3. Polar Microtubules: Spindle microtubules that do not attach to the chromosomes are called polar microtubules. They overlap at the spindle midzone and push the spindle poles apart via motor proteins, contributing to cell elongation.

Role in Mitosis

Spindle fibers play a significant role in mitosis. They remain highly active during this phase and equally divide the chromosomes in a parental cell into two daughter cells. Let us discuss the role of spindle fibers in each step of mitosis.

Prophase

Spindle fibers start to form the centrioles at the opposite poles of the cell. In animal cells, the mitotic spindle appears as asters that surround each centriole pair. The sister chromatids attach to spindle fibers at their kinetochores during this phase. Also, the cell elongates as spindle fibers stretch from each pole.

Metaphase

 As the mitotic spindle extends from each pole, they create tension. As a result, chromosomes line up at the metaphase plate. Microtubules from opposite spindle poles get attach to the two sister chromatids of each chromosome. In metaphase, the spindle has attached all the chromosomes and arranged them at the middle of the cell, making it ready for division.

Anaphase

As the spindle fibers attach to a protein complex called kinetochores, they either generate or transduce force to segregate and move sister chromatids to their opposite poles. Interpolar microtubules help in the lengthening and elongation of the cell to provide room for cell division.

Telophase

During this phase, the separated sister chromatids (now known as daughter chromosomes) reach the opposite poles and get enclosed within two new nuclei. The spindle fibers are found to disappear.  

Cytokinesis

 The cytoplasm divides, and two new daughter cells are formed with an equal number of chromosomes. Spindle fibers ensure this process.

Chromosome Movement

Cell movement occurs when microtubules of spindle fibers interact with motor proteins. Motor proteins like dyneins and kinesins move along microtubules causing the spindle fibers to contract (shorten) or relax (elongate). The disassembly and reassembly of microtubules produce the chromosomal movement required for cell division.

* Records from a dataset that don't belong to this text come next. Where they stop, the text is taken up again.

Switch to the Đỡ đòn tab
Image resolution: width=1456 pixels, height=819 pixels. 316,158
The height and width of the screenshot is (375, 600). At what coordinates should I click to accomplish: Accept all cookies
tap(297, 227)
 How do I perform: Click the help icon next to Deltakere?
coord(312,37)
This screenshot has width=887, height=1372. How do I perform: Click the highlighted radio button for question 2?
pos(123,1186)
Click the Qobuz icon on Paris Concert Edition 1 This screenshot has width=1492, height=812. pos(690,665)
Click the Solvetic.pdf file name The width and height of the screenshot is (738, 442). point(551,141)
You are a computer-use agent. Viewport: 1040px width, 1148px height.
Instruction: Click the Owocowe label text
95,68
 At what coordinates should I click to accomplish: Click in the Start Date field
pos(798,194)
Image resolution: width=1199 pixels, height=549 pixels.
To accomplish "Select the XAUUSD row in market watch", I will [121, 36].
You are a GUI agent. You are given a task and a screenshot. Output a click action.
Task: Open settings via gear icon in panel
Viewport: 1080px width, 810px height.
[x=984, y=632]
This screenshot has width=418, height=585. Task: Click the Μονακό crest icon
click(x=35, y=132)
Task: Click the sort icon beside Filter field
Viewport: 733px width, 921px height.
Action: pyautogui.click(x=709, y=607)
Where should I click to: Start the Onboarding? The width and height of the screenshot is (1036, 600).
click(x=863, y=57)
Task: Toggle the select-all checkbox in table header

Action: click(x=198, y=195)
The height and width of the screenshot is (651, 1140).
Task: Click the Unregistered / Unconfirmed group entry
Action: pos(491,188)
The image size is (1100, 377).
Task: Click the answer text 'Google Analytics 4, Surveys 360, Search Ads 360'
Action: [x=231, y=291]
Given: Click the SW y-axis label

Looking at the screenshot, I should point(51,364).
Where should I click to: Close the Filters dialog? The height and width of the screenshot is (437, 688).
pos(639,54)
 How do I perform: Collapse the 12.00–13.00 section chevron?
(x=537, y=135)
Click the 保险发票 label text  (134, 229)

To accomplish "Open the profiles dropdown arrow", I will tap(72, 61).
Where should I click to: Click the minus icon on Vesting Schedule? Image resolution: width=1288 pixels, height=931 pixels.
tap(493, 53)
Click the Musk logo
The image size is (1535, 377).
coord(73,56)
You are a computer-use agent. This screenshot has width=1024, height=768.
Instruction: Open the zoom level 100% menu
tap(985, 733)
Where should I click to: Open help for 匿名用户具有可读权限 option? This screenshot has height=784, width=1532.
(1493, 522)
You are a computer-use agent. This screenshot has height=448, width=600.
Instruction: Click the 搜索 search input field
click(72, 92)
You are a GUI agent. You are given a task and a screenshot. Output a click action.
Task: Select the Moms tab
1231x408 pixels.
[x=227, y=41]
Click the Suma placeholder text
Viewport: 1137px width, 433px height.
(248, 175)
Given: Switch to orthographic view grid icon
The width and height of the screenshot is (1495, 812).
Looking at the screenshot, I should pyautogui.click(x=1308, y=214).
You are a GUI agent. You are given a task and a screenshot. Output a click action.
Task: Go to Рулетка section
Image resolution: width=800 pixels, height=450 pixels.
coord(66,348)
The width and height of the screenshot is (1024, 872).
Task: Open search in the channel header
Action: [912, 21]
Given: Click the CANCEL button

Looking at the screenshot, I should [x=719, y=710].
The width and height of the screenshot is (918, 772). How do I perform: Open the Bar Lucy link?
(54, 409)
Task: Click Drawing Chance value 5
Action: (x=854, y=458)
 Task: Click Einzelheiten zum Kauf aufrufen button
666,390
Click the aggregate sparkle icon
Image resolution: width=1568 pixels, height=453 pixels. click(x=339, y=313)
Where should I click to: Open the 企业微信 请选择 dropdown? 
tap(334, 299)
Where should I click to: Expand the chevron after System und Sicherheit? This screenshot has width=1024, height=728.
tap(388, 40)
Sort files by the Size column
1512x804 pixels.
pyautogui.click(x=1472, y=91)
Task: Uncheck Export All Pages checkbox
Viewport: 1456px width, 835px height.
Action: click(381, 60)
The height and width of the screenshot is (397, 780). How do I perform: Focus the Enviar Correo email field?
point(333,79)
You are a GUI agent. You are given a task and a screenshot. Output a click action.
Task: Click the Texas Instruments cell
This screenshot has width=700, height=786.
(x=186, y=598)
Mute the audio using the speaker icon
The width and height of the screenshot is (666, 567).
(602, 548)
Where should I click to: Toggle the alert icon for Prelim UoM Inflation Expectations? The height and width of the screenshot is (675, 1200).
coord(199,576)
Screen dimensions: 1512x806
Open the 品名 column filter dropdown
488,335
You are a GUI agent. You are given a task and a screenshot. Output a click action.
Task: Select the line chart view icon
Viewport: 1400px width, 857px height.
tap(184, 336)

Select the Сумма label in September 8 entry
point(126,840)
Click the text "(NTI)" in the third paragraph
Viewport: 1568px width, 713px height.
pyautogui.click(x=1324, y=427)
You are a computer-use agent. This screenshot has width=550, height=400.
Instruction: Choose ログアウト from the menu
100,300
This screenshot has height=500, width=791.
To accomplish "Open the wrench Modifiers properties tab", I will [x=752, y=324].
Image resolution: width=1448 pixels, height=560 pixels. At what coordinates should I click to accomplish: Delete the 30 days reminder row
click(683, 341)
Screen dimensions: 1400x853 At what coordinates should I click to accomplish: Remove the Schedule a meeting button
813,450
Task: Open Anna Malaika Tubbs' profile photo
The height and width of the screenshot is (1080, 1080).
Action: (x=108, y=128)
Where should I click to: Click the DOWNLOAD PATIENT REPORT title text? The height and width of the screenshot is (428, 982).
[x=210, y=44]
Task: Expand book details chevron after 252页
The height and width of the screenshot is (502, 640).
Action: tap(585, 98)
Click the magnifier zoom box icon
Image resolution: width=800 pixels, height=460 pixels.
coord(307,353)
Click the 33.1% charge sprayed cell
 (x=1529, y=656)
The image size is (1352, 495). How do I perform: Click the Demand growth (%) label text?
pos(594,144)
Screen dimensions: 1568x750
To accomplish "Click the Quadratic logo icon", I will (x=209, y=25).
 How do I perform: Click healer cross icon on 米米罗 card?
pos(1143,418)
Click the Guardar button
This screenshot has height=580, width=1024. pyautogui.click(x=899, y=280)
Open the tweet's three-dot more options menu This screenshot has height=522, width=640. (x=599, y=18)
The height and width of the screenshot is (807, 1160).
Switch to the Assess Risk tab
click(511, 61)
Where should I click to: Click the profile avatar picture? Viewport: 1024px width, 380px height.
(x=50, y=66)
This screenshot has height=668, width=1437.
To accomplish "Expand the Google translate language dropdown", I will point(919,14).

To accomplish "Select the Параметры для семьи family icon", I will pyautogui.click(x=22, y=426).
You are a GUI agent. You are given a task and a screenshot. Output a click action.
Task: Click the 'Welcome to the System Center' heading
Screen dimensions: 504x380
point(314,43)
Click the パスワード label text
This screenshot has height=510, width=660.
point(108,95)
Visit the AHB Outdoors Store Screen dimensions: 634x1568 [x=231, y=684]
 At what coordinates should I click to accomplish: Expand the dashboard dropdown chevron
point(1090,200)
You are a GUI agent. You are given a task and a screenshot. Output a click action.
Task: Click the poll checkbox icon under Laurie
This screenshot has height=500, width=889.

Spindle fibers help in chromosomal movement during cell division by attaching to centromeres (the primary constriction site of a chromosome). Kinetochores produce fibers that attach sister chromatids to the spindle fibers. Both the kinetochore and polar microtubules work together on segregating chromosomes. Spindle fibers that do not bind chromosomes during cell division extend from one cell pole to the other. These fibers overlap and push cell poles away from one another resulting in cell elongation, preparing the cell for cytokinesis.